I’m in two minds about Simon Power’s latest justice reforms.
A radical review of the welfare system for lawyers that is legal aid is long overdue. Regular readers of this blog would know that I’ve long been a fan of removing lawyers from sucking off the state’s tit, and replacing legal aid welfare payments with a public defenders’ office. There’s no species more venal than lawyers making up their bills (un less of course it’s politicians making up their expense claims).
In fact way back in 2005 I wrote that with some very few noticeable exceptions, the more I see of lawyers and their venality, the more I find myself in favour of nationalising the lot of them. When you consider the justice of removing their taxpaid path to riches, you might consider the words of H.L. Mencken:
All the extravagance and incompetence of our present Government is due, in the main, to lawyers, and, in part at least, to good ones. They are responsible for nine-tenths of the useless and vicious laws that now clutter the statute-books, and for all the evils that go with the vain attempt to enforce them. Every Federal judge is a lawyer. So are most Congressmen. Every invasion of the plain rights of the citizens has a lawyer behind it. If all lawyers were hanged tomorrow, and their bones sold to a mah jong factory, we'd be freer and safer, and our taxes would be reduced by almost a half.Ain’t that the truth. Simon Power should send the country’s lawyers a copy of Mencken’s words on a piece of stiff parchment, with the advice that if they disagree with being removed from the state tit that they fold it until it's all sharp corners, and then insert it where the sun doesn't shine.

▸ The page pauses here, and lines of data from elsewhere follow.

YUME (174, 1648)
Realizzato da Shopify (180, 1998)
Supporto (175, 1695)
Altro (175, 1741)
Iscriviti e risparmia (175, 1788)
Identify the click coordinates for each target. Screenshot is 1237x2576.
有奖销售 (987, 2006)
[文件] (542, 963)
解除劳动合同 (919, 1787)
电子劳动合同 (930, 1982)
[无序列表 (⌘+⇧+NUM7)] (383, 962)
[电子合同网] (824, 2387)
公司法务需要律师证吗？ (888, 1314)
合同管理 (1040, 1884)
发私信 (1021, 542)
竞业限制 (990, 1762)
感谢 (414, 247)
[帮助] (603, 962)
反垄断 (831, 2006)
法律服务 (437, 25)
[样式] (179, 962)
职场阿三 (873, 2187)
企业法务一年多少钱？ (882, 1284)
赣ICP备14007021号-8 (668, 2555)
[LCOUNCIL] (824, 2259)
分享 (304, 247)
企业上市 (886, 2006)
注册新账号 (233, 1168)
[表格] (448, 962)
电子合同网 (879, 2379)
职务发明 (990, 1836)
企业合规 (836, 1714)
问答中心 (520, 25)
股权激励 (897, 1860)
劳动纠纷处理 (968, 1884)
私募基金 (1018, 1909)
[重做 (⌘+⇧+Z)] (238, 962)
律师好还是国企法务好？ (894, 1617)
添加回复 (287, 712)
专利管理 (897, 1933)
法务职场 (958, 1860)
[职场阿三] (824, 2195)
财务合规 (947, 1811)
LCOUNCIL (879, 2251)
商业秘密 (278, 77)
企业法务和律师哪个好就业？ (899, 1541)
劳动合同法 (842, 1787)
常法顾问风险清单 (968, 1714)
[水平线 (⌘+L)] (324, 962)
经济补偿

So legal aid can go. I’m quite comfortable with the concept of the public defenders’ office instead. But I’m not so happy to see the right to a jury trial so peremptorily dismissed. The right of a person to choose to be tried by a jury of their peers is just one valuable, time-honoured legal protection against innocent people being rail-roaded into prison.
It is certainly true that the wheels of NZ justice spin slowly – and it’s true too that justice delayed is justice denied. But the cure for this is not to remove legal protections to make it easier to lock people up – they key fix would be to remove so many of the ridiculous laws on our books that clog the justice system up. Restrict law only to those that protect individual rights, you can take a chain saw to the country’s statutes.
Back in the 1800s lawyers like Abraham Lincoln could ride around on horseback from trial to trial with only three legal books in his saddlebag, one of those being a copy of Blackstone’s Commentaries on the Law of England, the bible of English-speaking law for more than a century. Right now that lawyer on horseback would have to be a accompanied by a whole wagon train of toadies towing a whole caravan of legal books, if they were to carry with them all the laws that now assail our country.
Start hacking back the intrusions of excessive law and regulation, and you’ll find that courts will unclog themselves very quickly.